* [Material for this exercise]

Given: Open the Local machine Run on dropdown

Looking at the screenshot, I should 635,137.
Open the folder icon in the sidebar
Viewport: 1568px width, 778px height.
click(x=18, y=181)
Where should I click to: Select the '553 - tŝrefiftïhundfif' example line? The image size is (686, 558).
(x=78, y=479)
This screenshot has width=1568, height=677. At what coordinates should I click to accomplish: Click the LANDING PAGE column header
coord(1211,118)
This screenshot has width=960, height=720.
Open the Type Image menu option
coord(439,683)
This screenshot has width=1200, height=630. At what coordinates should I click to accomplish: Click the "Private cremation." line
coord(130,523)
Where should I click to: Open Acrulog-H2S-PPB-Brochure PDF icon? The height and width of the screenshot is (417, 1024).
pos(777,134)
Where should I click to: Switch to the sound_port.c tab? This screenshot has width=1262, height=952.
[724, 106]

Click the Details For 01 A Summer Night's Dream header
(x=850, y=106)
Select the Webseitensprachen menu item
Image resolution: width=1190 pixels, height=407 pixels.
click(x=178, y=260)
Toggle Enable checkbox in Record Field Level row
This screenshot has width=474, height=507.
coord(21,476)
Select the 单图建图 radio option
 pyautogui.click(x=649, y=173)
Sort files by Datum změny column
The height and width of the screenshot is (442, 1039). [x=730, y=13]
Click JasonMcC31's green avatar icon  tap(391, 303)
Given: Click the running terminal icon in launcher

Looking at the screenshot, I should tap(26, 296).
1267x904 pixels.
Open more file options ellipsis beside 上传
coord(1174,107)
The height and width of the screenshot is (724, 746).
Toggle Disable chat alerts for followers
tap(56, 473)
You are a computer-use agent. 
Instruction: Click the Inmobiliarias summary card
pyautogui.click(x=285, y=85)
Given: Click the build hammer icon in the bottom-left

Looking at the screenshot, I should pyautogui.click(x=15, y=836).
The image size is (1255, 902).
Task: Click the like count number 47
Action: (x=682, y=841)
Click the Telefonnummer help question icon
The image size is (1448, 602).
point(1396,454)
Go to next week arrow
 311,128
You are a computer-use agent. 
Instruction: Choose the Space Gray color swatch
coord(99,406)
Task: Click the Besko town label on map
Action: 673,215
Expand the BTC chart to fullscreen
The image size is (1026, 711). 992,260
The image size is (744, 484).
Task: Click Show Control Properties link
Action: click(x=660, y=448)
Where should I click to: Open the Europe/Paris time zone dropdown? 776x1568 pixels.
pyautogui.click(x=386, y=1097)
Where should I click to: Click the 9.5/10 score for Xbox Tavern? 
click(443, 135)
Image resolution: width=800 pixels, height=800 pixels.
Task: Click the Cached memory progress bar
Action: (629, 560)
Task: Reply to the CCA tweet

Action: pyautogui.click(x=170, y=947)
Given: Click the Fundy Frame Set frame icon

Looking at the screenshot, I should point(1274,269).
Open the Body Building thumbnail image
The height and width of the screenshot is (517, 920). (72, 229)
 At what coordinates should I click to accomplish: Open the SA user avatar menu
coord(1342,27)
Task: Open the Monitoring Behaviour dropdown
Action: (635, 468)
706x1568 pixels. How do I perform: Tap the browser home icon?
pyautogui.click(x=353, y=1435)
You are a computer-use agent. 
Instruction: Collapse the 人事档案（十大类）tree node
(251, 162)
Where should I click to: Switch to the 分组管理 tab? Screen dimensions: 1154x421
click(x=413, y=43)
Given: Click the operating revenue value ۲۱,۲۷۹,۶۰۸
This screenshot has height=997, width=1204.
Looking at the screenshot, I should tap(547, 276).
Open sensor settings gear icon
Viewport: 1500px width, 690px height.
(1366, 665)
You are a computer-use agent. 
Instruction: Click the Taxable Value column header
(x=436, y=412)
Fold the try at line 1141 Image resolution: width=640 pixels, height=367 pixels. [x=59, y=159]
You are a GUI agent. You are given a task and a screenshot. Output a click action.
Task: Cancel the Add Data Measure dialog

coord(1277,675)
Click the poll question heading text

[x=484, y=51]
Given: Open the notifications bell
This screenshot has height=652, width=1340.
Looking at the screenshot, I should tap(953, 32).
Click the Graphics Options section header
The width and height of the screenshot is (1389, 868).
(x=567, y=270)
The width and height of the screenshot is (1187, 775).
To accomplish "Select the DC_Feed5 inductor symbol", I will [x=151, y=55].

* [How to complete this task] Quote the listing in full, please, keeping every line exact.

* [Answer to this exercise]
Given: Open the Local machine Run on dropdown

Looking at the screenshot, I should 635,137.
Open the folder icon in the sidebar
Viewport: 1568px width, 778px height.
click(x=18, y=181)
Where should I click to: Select the '553 - tŝrefiftïhundfif' example line? The image size is (686, 558).
(x=78, y=479)
This screenshot has width=1568, height=677. At what coordinates should I click to accomplish: Click the LANDING PAGE column header
coord(1211,118)
This screenshot has width=960, height=720.
Open the Type Image menu option
coord(439,683)
This screenshot has width=1200, height=630. At what coordinates should I click to accomplish: Click the "Private cremation." line
coord(130,523)
Where should I click to: Open Acrulog-H2S-PPB-Brochure PDF icon? The height and width of the screenshot is (417, 1024).
pos(777,134)
Where should I click to: Switch to the sound_port.c tab? This screenshot has width=1262, height=952.
[724, 106]

Click the Details For 01 A Summer Night's Dream header
(x=850, y=106)
Select the Webseitensprachen menu item
Image resolution: width=1190 pixels, height=407 pixels.
click(x=178, y=260)
Toggle Enable checkbox in Record Field Level row
This screenshot has width=474, height=507.
coord(21,476)
Select the 单图建图 radio option
 pyautogui.click(x=649, y=173)
Sort files by Datum změny column
The height and width of the screenshot is (442, 1039). [x=730, y=13]
Click JasonMcC31's green avatar icon  tap(391, 303)
Given: Click the running terminal icon in launcher

Looking at the screenshot, I should tap(26, 296).
1267x904 pixels.
Open more file options ellipsis beside 上传
coord(1174,107)
The height and width of the screenshot is (724, 746).
Toggle Disable chat alerts for followers
tap(56, 473)
You are a computer-use agent. 
Instruction: Click the Inmobiliarias summary card
pyautogui.click(x=285, y=85)
Given: Click the build hammer icon in the bottom-left

Looking at the screenshot, I should pyautogui.click(x=15, y=836).
The image size is (1255, 902).
Task: Click the like count number 47
Action: (x=682, y=841)
Click the Telefonnummer help question icon
The image size is (1448, 602).
point(1396,454)
Go to next week arrow
 311,128
You are a computer-use agent. 
Instruction: Choose the Space Gray color swatch
coord(99,406)
Task: Click the Besko town label on map
Action: 673,215
Expand the BTC chart to fullscreen
The image size is (1026, 711). 992,260
The image size is (744, 484).
Task: Click Show Control Properties link
Action: click(x=660, y=448)
Where should I click to: Open the Europe/Paris time zone dropdown? 776x1568 pixels.
pyautogui.click(x=386, y=1097)
Where should I click to: Click the 9.5/10 score for Xbox Tavern? 
click(443, 135)
Image resolution: width=800 pixels, height=800 pixels.
Task: Click the Cached memory progress bar
Action: (629, 560)
Task: Reply to the CCA tweet

Action: pyautogui.click(x=170, y=947)
Given: Click the Fundy Frame Set frame icon

Looking at the screenshot, I should point(1274,269).
Open the Body Building thumbnail image
The height and width of the screenshot is (517, 920). (72, 229)
 At what coordinates should I click to accomplish: Open the SA user avatar menu
coord(1342,27)
Task: Open the Monitoring Behaviour dropdown
Action: (635, 468)
706x1568 pixels. How do I perform: Tap the browser home icon?
pyautogui.click(x=353, y=1435)
You are a computer-use agent. 
Instruction: Collapse the 人事档案（十大类）tree node
(251, 162)
Where should I click to: Switch to the 分组管理 tab? Screen dimensions: 1154x421
click(x=413, y=43)
Given: Click the operating revenue value ۲۱,۲۷۹,۶۰۸
This screenshot has height=997, width=1204.
Looking at the screenshot, I should tap(547, 276).
Open sensor settings gear icon
Viewport: 1500px width, 690px height.
(1366, 665)
You are a computer-use agent. 
Instruction: Click the Taxable Value column header
(x=436, y=412)
Fold the try at line 1141 Image resolution: width=640 pixels, height=367 pixels. [x=59, y=159]
You are a GUI agent. You are given a task and a screenshot. Output a click action.
Task: Cancel the Add Data Measure dialog

coord(1277,675)
Click the poll question heading text

[x=484, y=51]
Given: Open the notifications bell
This screenshot has height=652, width=1340.
Looking at the screenshot, I should tap(953, 32).
Click the Graphics Options section header
The width and height of the screenshot is (1389, 868).
(x=567, y=270)
The width and height of the screenshot is (1187, 775).
To accomplish "Select the DC_Feed5 inductor symbol", I will [x=151, y=55].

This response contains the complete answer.